This week's book giveaway is in the OCAJP 8 forum. We're giving away four copies of OCA Java SE 8 Programmer I Study Guide and have Edward Finegan & Robert Liguori on-line! See this thread for details.
i am trying to use httpclient to get content from a url which returns me xml.
it is working properly for english but for Thai or Chinese character i am getting message like <Text>à¸à¸²à¸¡à¸ªà¸à¸¸à¸¥</Text>
instead of proper Thaicharacters.
i tried to set encoding like
but it is not working.
Character encoding problems can be confusing to solve, because the problem can be in one of many places. For example, it could be at the point where you read the data and convert it to characters, or at the point where you display the data.
Check every step of the process, from receiving to displaying the data, and make sure you're aware of what character encoding is used at each step.

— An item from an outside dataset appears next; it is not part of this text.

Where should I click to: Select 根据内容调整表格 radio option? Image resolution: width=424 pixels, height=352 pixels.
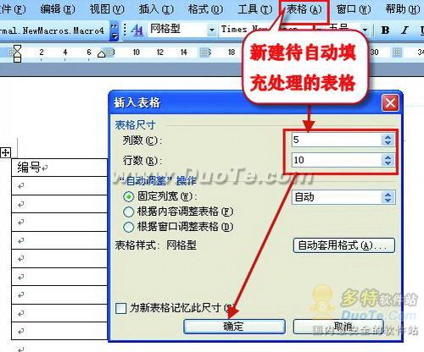click(x=129, y=212)
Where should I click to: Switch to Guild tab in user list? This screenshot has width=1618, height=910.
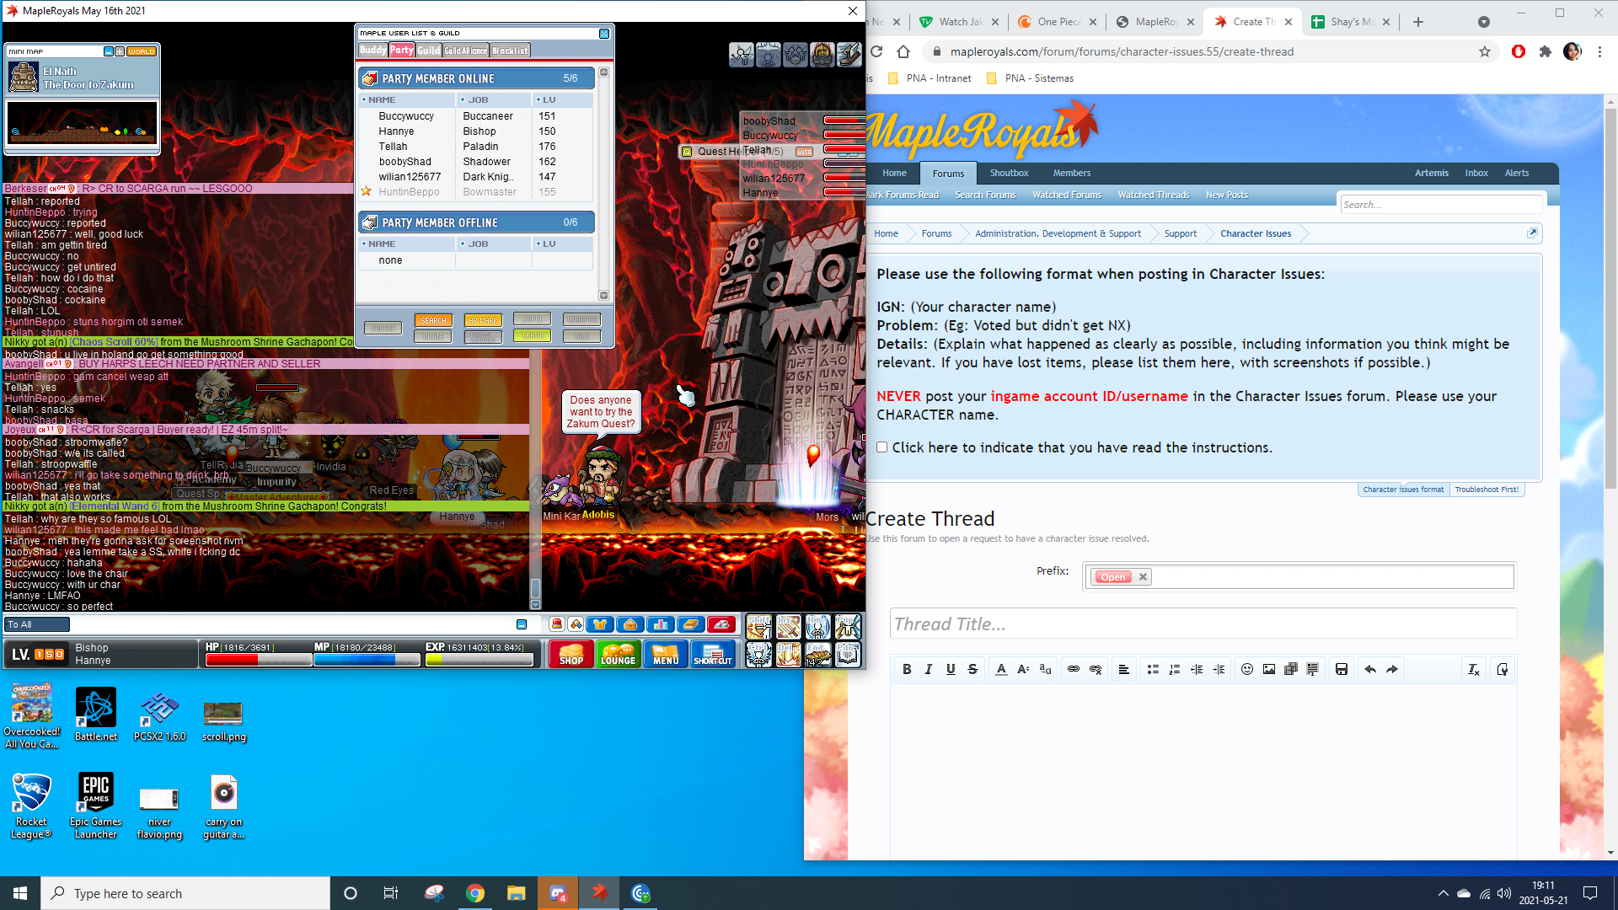(428, 51)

How are you displaying the data? Note that the Windows command prompt can't deal properly with different character encodings, so if you print stuff with System.out.println() you might see strange characters instead of the Thai letters you expect.
It appears that you're trying to download XML using HttpClient. Remember that the encoding you should use to interpret the data in the response is the encoding of the HTTP response and not the encoding declared in the XML document. So defaulting the encoding to UTF-8 might be the wrong thing to do. When I encountered this sort of problem my fix was to find the encoding used in the response -- there's a method in HttpClient which allows you to do that.